**Required task 1:** Report each line of the records that contains the string "size", treating uppercase and lowercase letters as different.

[BEGIN Text section]

Faso has now been photographing Alice regularly for over 10 years. Some of her images look like snapshots, as if she’s caught her sister in the middle of doing something; others are more in tune with glossy fashion editorials, no doubt inspired by Faso’s recent training as a fashion photographer at London College of Fashion. Now based in London full time, Faso has gone on to work as a photographer for brands and magazines including Bvlgari, Dazed and Vogue. Here, she talks to Refinery29 about capturing sisterhood, the beauty and tension of female adolescence, and the collaboration that made her.

Photographed by Turkina Faso.
Faso began to photograph her sister on trips back home, when she was already a student living away. "I was a teenager, she was still a very little child, and we just couldn’t interact normally. We wanted to spend time together but struggled to find things to bond over, so taking pictures became a sort of bridge between us – something we could do together and our thing to have in common."

[END Text section]

**Required task 2:** In the text about Faso photographing her sister, where did Faso train as a fashion photographer?

[BEGIN Data entries]

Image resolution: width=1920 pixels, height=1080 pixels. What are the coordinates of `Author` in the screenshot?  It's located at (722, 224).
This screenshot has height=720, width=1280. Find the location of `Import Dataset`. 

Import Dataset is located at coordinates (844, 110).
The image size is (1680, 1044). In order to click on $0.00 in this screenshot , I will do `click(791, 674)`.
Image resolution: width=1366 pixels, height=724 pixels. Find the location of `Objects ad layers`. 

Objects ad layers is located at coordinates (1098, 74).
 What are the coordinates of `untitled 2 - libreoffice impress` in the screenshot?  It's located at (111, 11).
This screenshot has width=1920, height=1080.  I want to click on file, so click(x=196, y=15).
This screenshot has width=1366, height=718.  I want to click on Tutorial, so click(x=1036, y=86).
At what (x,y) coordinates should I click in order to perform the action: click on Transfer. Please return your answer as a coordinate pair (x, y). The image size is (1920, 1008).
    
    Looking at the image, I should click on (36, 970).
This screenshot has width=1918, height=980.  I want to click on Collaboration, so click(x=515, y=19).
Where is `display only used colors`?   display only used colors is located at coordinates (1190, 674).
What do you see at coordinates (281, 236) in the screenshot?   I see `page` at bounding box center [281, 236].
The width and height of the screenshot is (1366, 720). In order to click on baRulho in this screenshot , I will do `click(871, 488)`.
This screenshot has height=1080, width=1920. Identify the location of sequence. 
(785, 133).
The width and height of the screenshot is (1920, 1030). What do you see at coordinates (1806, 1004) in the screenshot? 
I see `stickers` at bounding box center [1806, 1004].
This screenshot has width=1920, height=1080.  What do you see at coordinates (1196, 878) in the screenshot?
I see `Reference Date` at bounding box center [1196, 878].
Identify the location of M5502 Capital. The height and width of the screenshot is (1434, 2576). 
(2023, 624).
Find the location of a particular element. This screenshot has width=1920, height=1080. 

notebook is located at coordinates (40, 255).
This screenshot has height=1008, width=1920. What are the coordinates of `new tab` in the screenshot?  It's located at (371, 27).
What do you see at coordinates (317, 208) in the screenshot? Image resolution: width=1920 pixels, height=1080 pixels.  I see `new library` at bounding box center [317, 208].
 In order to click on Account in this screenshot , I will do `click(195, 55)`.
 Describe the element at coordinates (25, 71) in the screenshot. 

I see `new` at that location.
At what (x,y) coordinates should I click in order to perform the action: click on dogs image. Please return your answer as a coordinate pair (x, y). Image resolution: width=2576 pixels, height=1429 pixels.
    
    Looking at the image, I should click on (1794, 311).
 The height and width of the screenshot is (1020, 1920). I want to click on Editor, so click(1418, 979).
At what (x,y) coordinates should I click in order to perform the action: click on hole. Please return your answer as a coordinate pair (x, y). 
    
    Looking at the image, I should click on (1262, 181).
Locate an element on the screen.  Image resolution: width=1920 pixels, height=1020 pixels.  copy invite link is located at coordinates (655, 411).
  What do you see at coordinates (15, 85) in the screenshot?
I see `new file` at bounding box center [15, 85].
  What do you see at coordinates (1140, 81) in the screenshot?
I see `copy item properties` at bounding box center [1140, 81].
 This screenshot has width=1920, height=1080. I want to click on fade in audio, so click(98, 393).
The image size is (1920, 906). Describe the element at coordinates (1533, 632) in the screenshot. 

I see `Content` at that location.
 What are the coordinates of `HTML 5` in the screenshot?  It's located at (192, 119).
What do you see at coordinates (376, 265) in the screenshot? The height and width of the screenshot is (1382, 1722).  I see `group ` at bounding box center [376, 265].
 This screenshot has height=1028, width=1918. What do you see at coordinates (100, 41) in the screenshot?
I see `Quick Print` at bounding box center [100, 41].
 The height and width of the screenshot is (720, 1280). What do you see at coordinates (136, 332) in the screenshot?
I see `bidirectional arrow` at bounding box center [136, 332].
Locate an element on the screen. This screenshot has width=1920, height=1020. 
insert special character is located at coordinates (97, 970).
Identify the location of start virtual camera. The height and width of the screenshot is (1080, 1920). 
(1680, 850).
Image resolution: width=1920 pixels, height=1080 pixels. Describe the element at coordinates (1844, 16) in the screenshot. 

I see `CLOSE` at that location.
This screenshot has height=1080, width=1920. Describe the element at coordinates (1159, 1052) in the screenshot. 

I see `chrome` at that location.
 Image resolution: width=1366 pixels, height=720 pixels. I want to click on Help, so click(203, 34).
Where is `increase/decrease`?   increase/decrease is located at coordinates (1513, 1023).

[END Data entries]

**Answer 1:**
The image size is (1680, 1044). In order to click on $0.00 in this screenshot , I will do `click(791, 674)`.
At what (x,y) coordinates should I click in order to perform the action: click on Transfer. Please return your answer as a coordinate pair (x, y). The image size is (1920, 1008).
The image size is (1920, 906). Describe the element at coordinates (1533, 632) in the screenshot. 

**Answer 2:** At London College of Fashion.